From Routine Maintenance to Environmental Hazard
What began as a perforation “zone-transfer” workover by SK Petro Services Pvt Ltd spiraled when extreme pressure breached standard safety limits. Local residents reported hearing a deafening blast, followed by a low hiss that pervades the area to this day.
State disaster teams and ONGC crisis units maintain that BOPs were functional and that they are deploying water blanketing, “junk shots”, and high-volume mud-pumping under advice from unnamed U.S. experts.
Yet villagers continue to report respiratory distress, headaches, and nausea—even as Assam’s Pollution Control Board insists air quality is within limits beyond 500 meters.
A Small Contractor Under the Spotlight
SK Petro is neither large nor internationally accredited. Founded in 2006 and led by the Agarwalla family, it runs roughly 10 rigs in Assam on modest finances—₹50–60 crore turnover, 77–99% bank limit usage, classified as BB– by CARE Ratings, and flagged “Issuer Not Cooperating” by CRISIL for failing to share audited documents.
Critics ask with increasing urgency: How did ONGC entrust such a hazardous and complex operation—on an ageing well in a densely inhabited area—to a small, thinly capitalised firm lacking a serious safety track record?
The Assomiya Yuva Mancha, a local youth group, has gone further: burning an effigy of ONGC’s Assam asset head and demanding SK Petro’s blacklisting, while also calling for the contractor’s owner, Srikrishna Agarwalla, to be arrested for violating safety norms.
Political Pressure for Probe Intensifies
Chief Minister Himanta Biswa Sarma has publicly accused ONGC of lacking urgency and said SK Petro’s role “will be probed,” demanding mission-mode action from the Centre.
Congress’ Gaurav Gogoi called ONGC’s actions a “complete abdication,” and urged third-party audits and transparency on contractor vetting.
A Pattern of Delegated Risk
ONGC doesn’t operate in isolation. Similar practices were seen in the 2020 Baghjan blowout, where Oil India outsourced vital operations to contractors lacking experience, leading to one of Assam’s worst industrial catastrophes.
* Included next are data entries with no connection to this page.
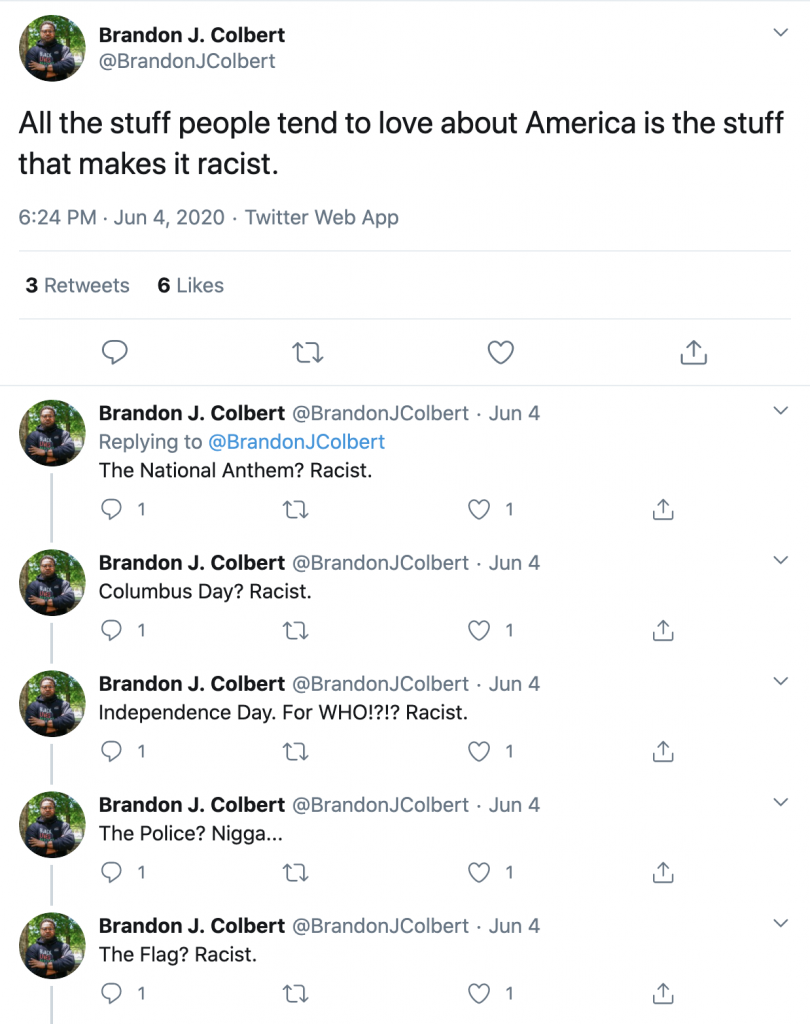This screenshot has height=1024, width=810.
Task: View the 3 Retweets list
Action: tap(78, 285)
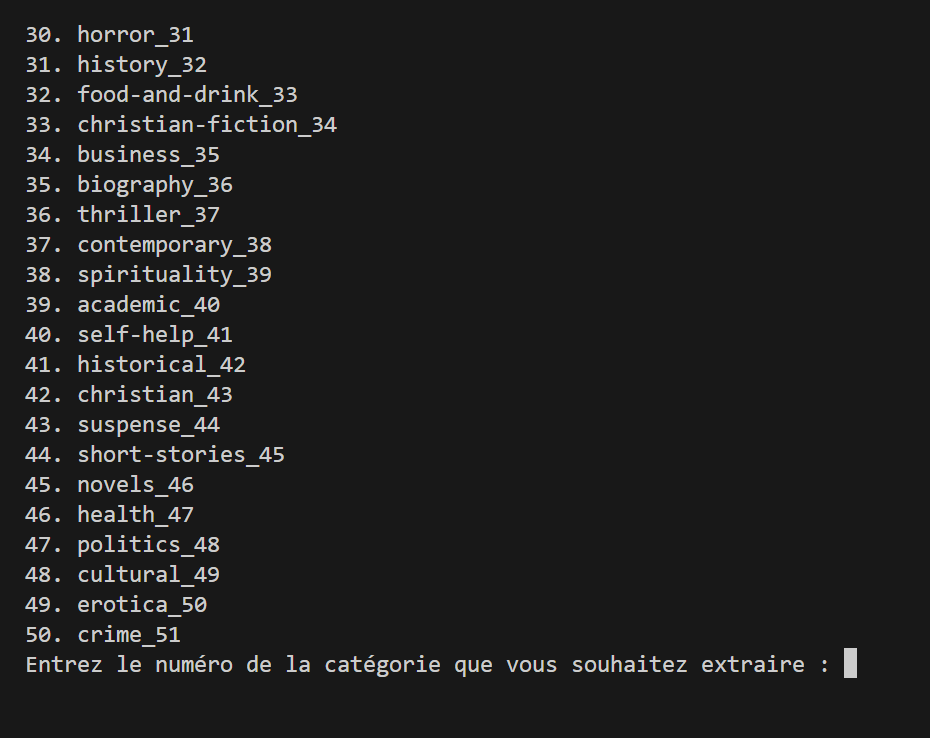This screenshot has width=930, height=738.
Task: Click the suspense_44 category text
Action: 148,425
This time, the contractor is local, unseen, and untested at this scale—yet again entrusted with human safety and environmental security.
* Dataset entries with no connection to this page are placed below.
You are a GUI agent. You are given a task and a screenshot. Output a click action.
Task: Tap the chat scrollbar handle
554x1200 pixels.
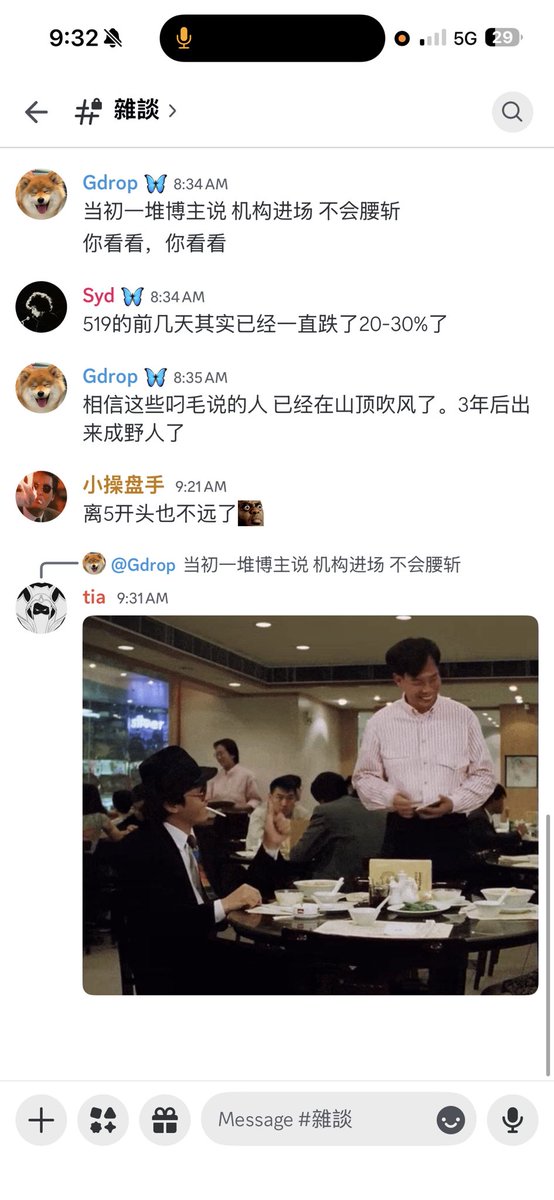coord(548,945)
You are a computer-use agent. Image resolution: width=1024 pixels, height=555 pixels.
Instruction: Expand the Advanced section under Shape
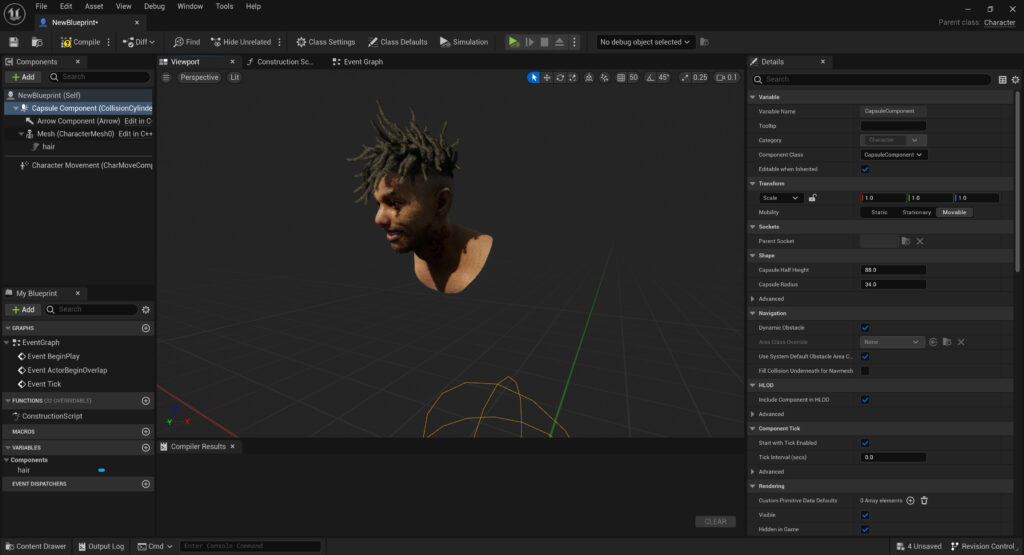pos(753,299)
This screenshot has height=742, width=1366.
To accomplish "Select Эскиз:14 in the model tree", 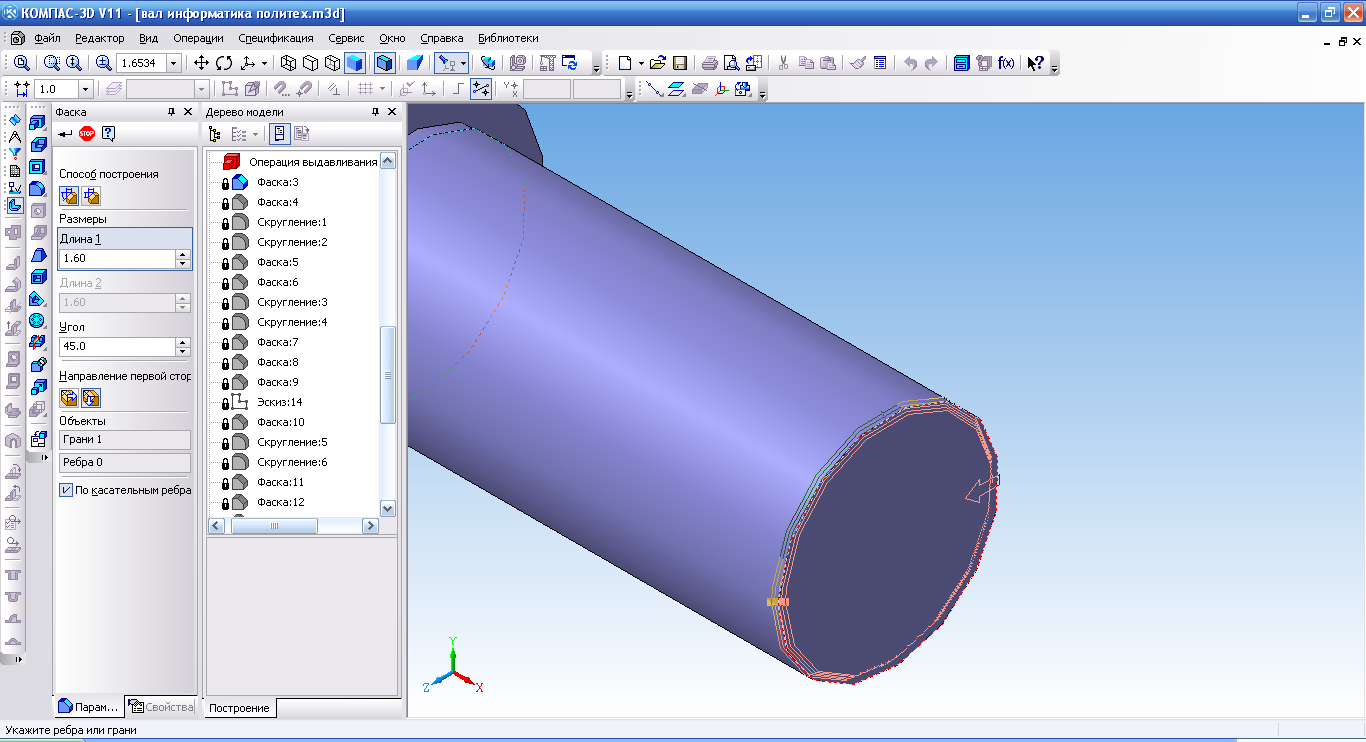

Is Corruption the Missing Link?
While direct evidence of bribery or kickbacks is lacking, the proven opacity in ONGC’s decisions demands scrutiny:
– SK Petro works without a full-fledged website, its online footprint minimal.
– No public account of tender process, audits, or technical vetting.
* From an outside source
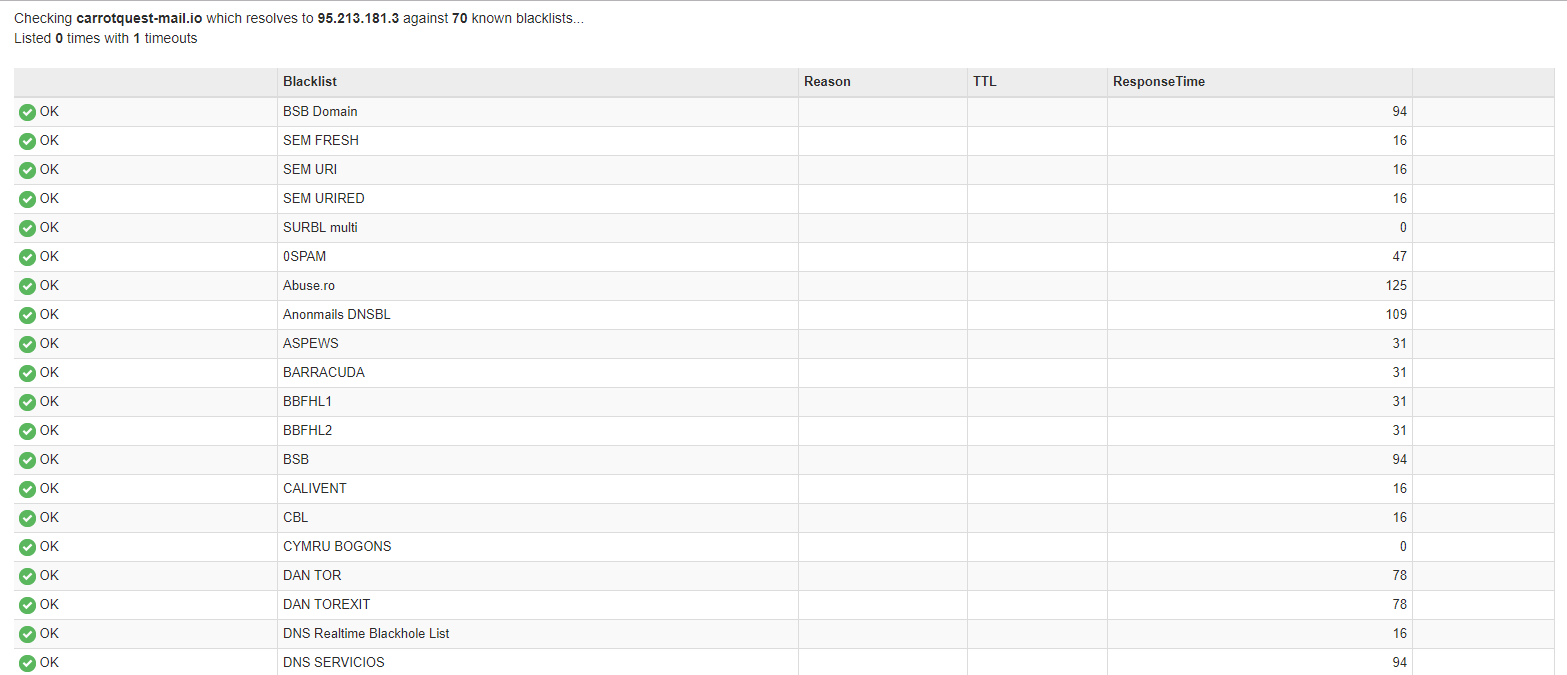Click the green OK checkmark for BSB Domain
Image resolution: width=1567 pixels, height=675 pixels.
(x=27, y=112)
– Repeatedly awarded rig contracts despite questionable financial and safety standing.
These facts—as seen with Baghjan—form the structural breeding ground for collusion, where small contractors are favoured, risks obscured, and accountability minimized.
What Must Happen Next
1. Judicial or tribunal-led inquiry into both ONGC’s contract awards and SK Petro’s safety capabilities.
2. Public disclosure of procurement documents, including tender details, board approvals, and inspection reports for SKP‑135.
3. Independent environmental and health impact studies to validate or contradict official assurances of normal air quality.
4. Blacklisting and legal action, should investigations find protocols were flouted or fabrication in records occurred.
Bottom Line
This crisis isn’t just technical—it’s institutional. ONGC, a Maharatna PSU with national security oversight, entrusted a high-risk well to a small, under-resourced operator, without transparent vetting. For years. This was not a rogue accident—it is a symptom of a system that consistently delegates danger to those least equipped to manage it.
As family homes stand gutted by broken promises—and a small local firm becomes the lightning rod of anger—it’s clear: India’s oil majors must stop outsourcing risk to the unaccountable. Unless there’s a real reckoning, this leak may plug—but the deeper breach in governance will remain.